Note : 3/5
Diplomate contre militaire, tel est le conflit que met en place le film de Schlöndorff, déjà porteur dans son titre de l’annonce du "vainqueur" du débat. Diplomatie : un titre qui énonce clairement une certaine évolution de la représentation cinématographique de l’épisode de la libération de Paris. Paris brûle-t-il ?, de René Clément (1966), abordait le sujet dans sa dimension collective et représentait la libération de Paris comme la réussite d’un ensemble. Diplomatie approche l’Histoire par son horizon intime, en se concentrant sur la personnalité de deux individus, le Général Von Choltitz (Niels Arestrup), Gouverneur du Grand Paris en août 1944, et Nordling (André Dussolier), le consul de Suède, alors pays neutre.
© Gaumont Distribution
La confrontation entre les deux hommes, dans la nuit du 24 au 25 août, a pour objet la destruction de Paris, dont les ponts et bâtiments principaux ont été minés sur ordre d’Hitler, alors que les troupes alliées approchent de la capitale, sonnant le glas de l’occupation allemande. Cette approche intimiste de l’épisode historique s’accompagne d’une relecture très romancée : les tractations entre les deux hommes se sont en fait étalées sur plusieurs jours et toujours en présence d’un traducteur (Choltitz ne parlait pas français) ; l’anéantissement de Paris tel qu’il est décrit dans le film n’aurait pas été aussi important ; la contribution de Nordling à la préservation de Paris efface un peu, dans le film, les nombreux appuis dont il a bénéficié – ce qui s’explique (et se justifie) pleinement par la concentration du film sur les personnalités des deux protagonistes, loin du tableau d’ensemble donc. Ces libertés prises avec l’Histoire ne sont en aucun cas dommageables : à l’heure où les biopics sont à la mode et se targuent d’être exclusivement inspirés de faits réels, révélant une peur de l’invention presque pathologique, on apprécie ce retour à la romance, pour le coup assez téméraire.

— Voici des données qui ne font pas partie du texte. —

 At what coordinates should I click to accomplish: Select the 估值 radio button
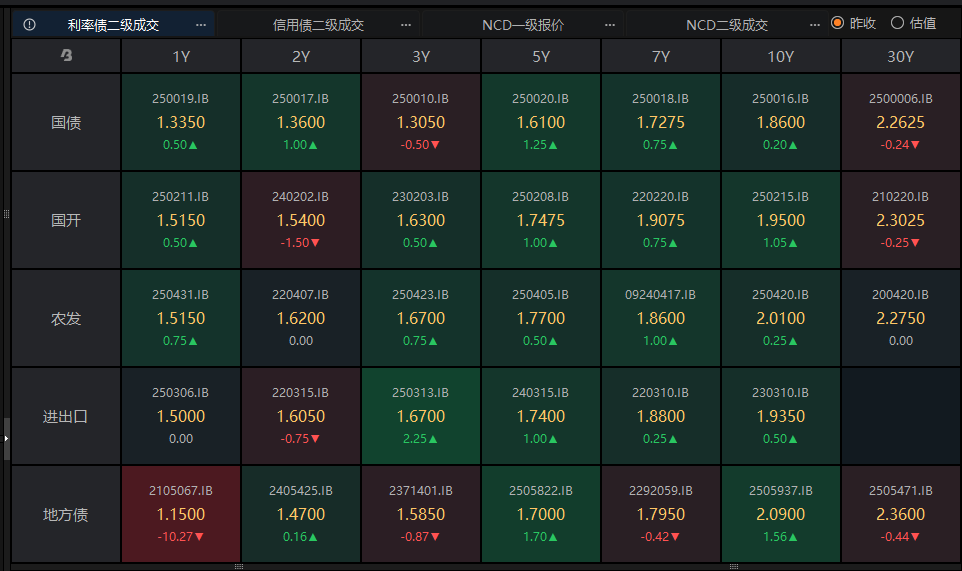[x=897, y=23]
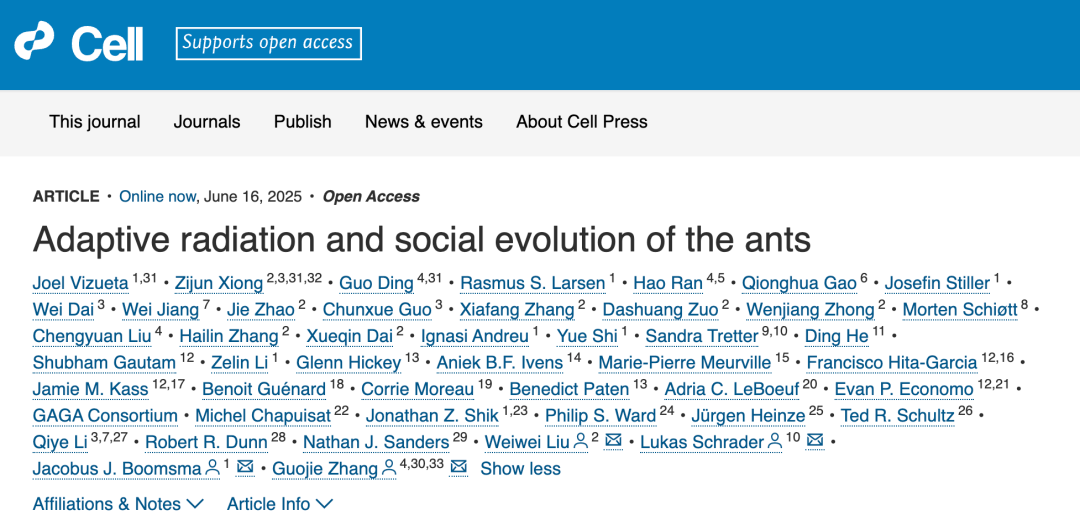
Task: Collapse author list with Show less
Action: coord(520,468)
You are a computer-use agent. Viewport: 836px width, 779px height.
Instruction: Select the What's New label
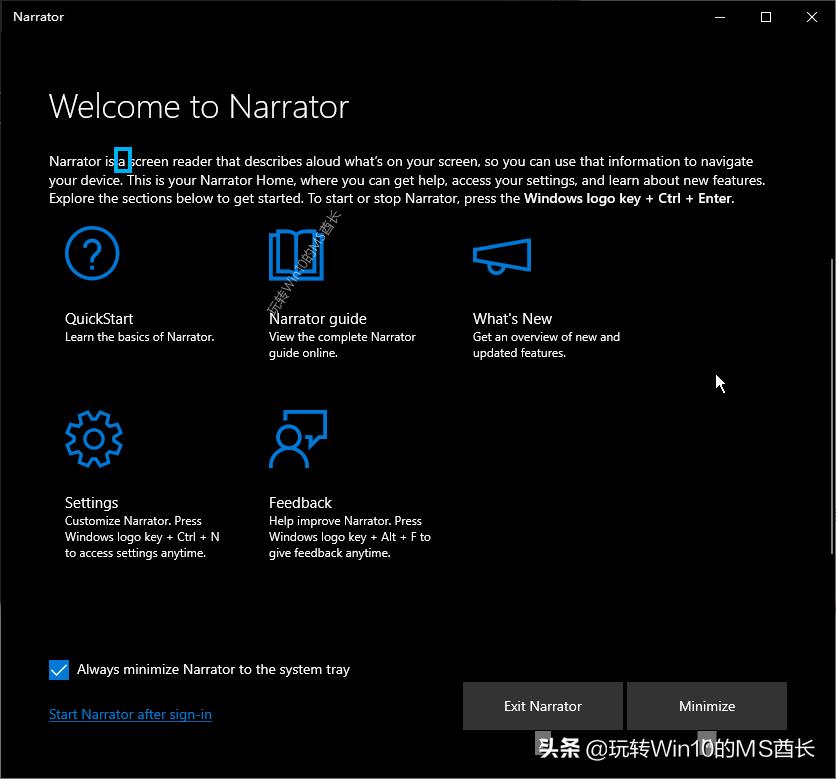click(512, 318)
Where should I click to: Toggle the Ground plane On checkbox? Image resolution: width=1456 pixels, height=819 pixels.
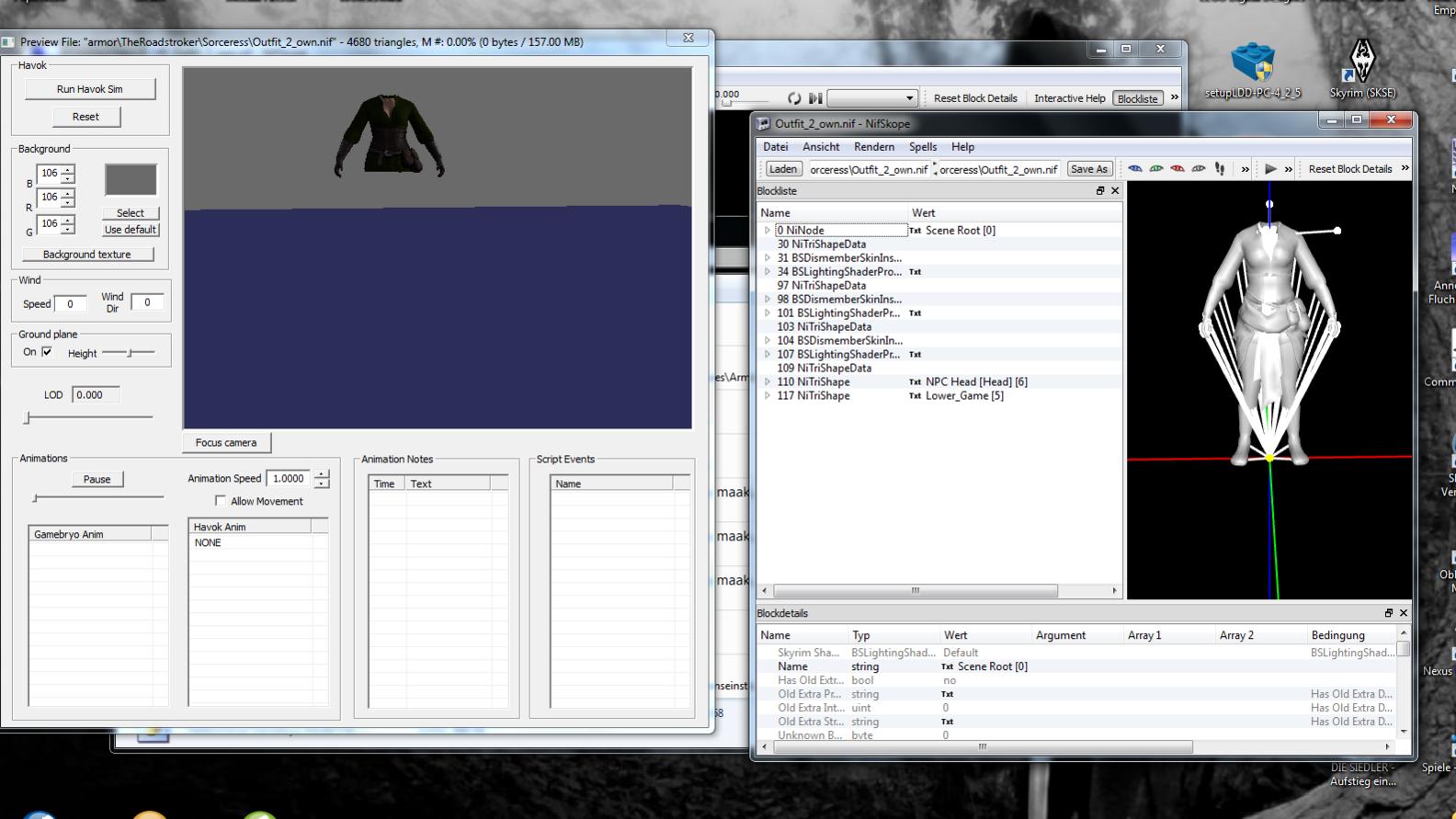click(x=47, y=352)
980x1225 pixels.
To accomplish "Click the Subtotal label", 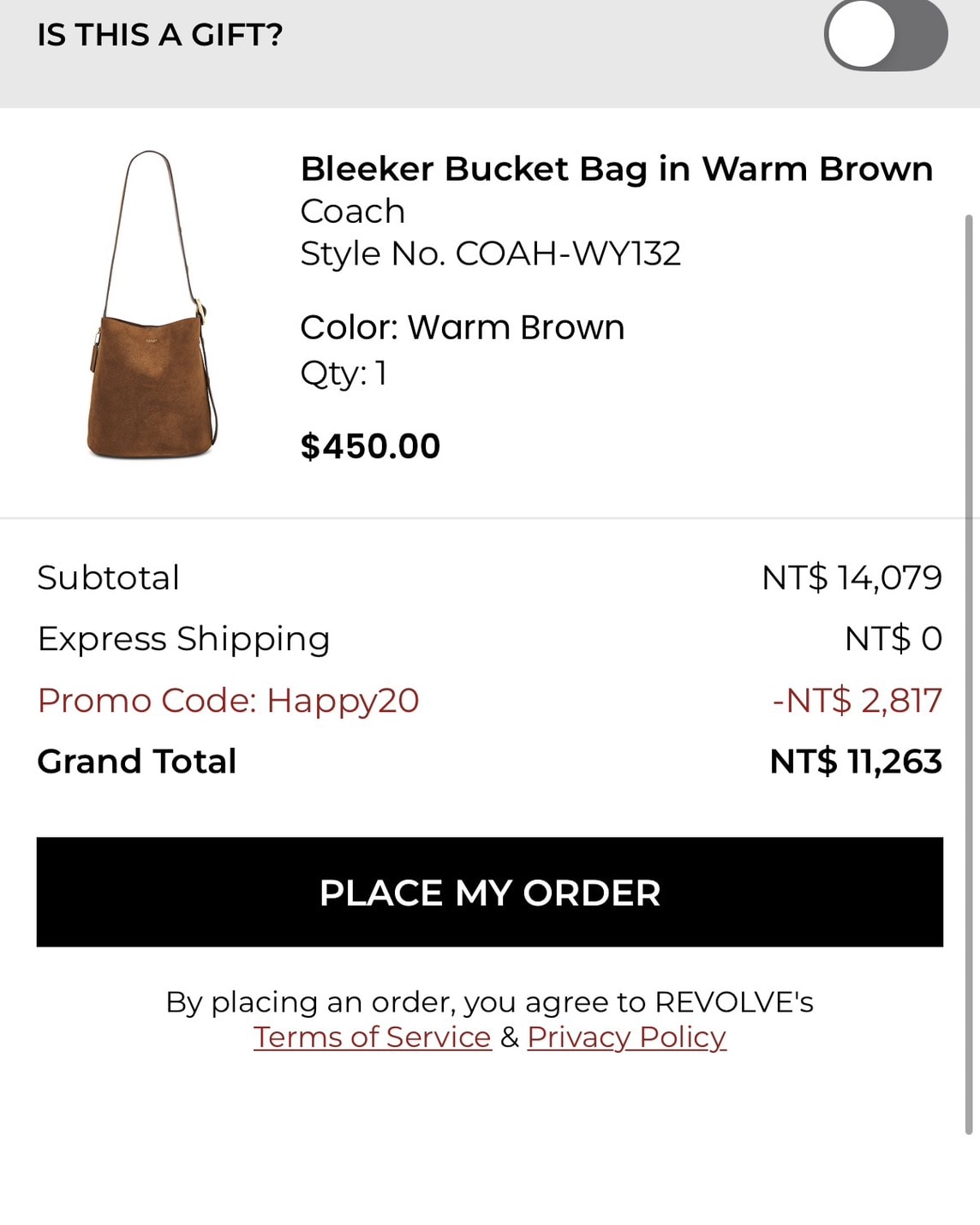I will point(108,577).
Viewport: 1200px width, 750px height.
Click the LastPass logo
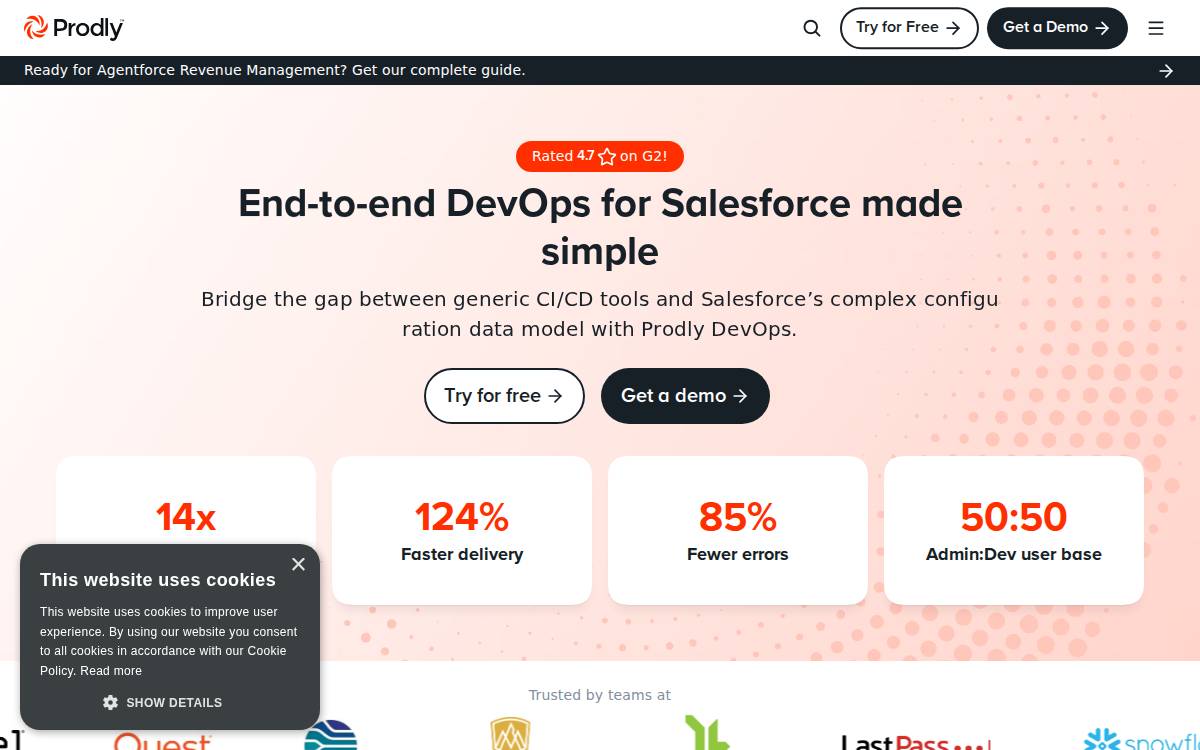916,742
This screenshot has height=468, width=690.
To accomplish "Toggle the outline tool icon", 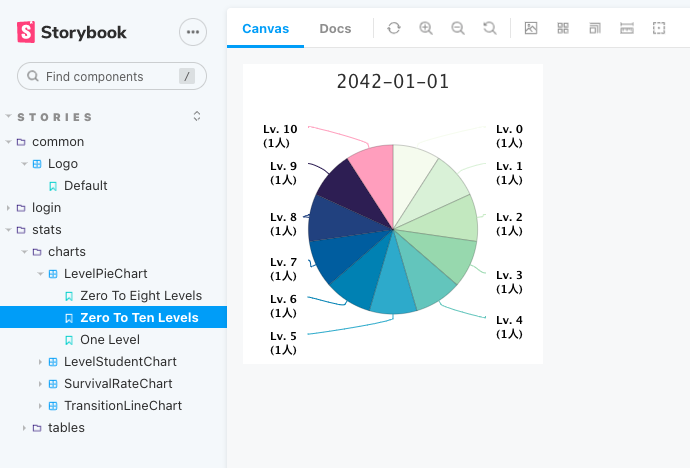I will 659,29.
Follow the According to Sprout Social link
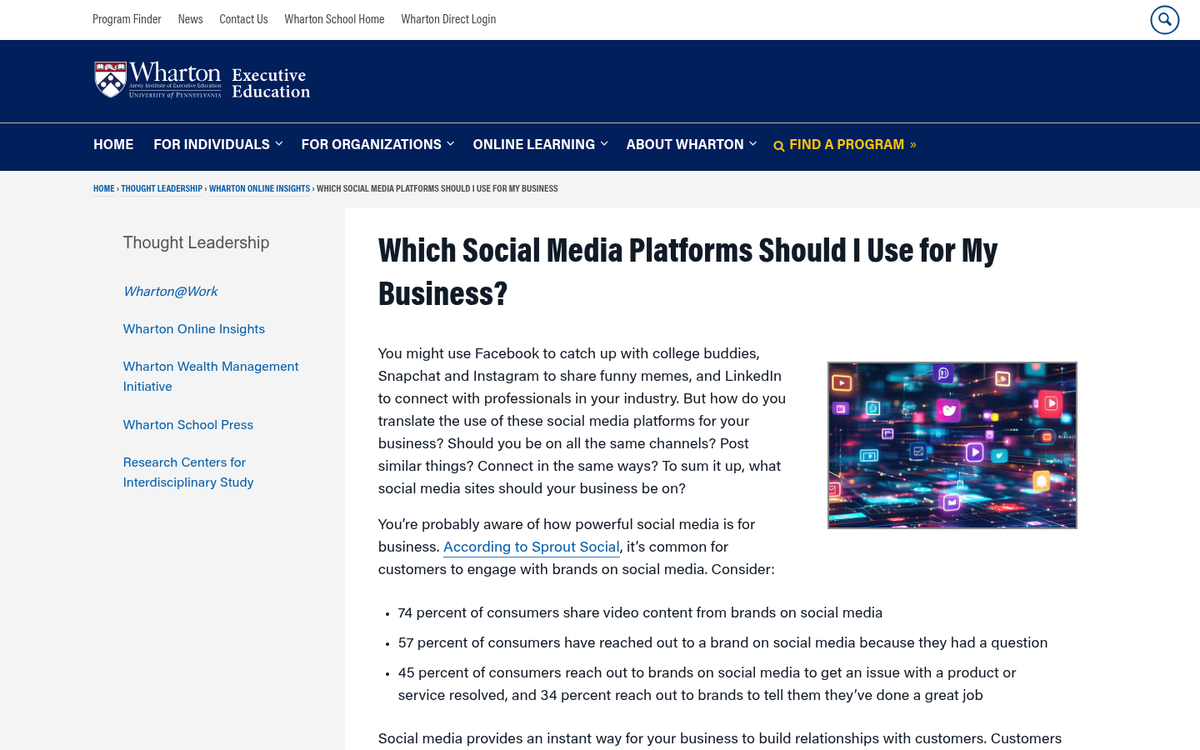This screenshot has height=750, width=1200. (531, 547)

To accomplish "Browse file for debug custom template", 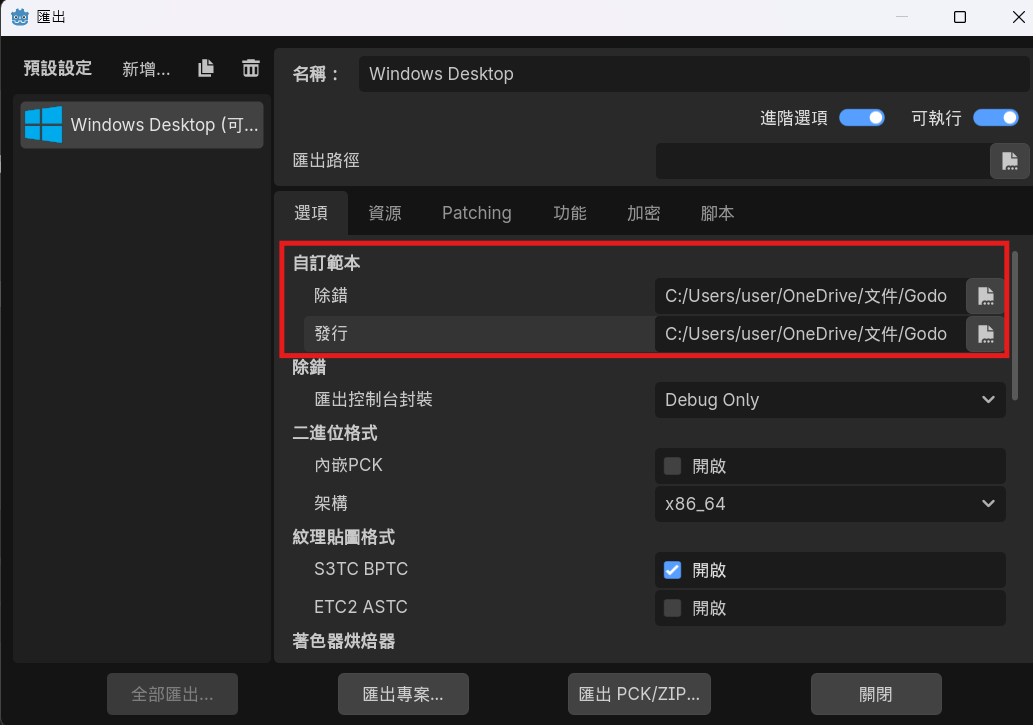I will coord(985,296).
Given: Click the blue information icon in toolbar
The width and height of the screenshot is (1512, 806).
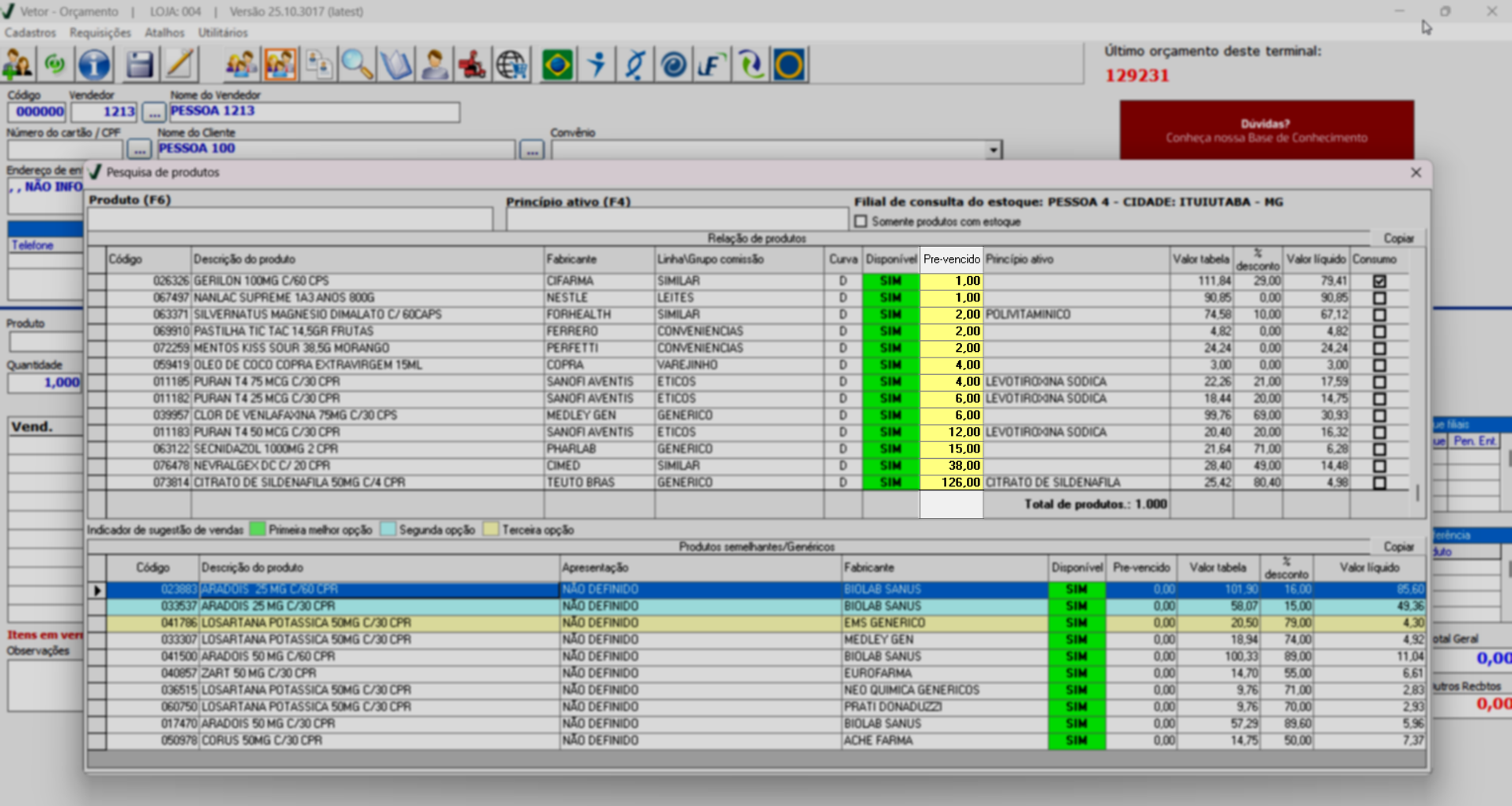Looking at the screenshot, I should pos(94,65).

Adapté de la pièce éponyme de Cyril Gély, co-scénariste du film avec Schlöndorff, le récit passe habilement la rampe. Les scénaristes conservent le modèle de la joute verbale en (quasi) huis-clos, maintiennent le jeu des faux-semblants et incorporent – cinéma oblige – des vues de Paris et des combats, heureusement limitées à la toile de fond : l’avenir se joue entre les murs de la chambre de l’hôtel Meurice, dans le débat, pragmatique et moral, qui anime les deux hommes. L’adaptation narrative est particulièrement réussie : Schlöndorff et Gély ménagent des temps d’arrêt et de reprise dans la conversation souvent très dense et parfois répétitive. Ces aérations bienvenues contribuent à construire une structure en compte-à-rebours efficace, manifestée par le lever progressif du soleil sur Paris – l’occasion pour Schlöndorff de faire évoluer sa lumière, toujours magnifique – au point d’instaurer un suspense assez haletant alors même que nous connaissons l’issue de la conversation.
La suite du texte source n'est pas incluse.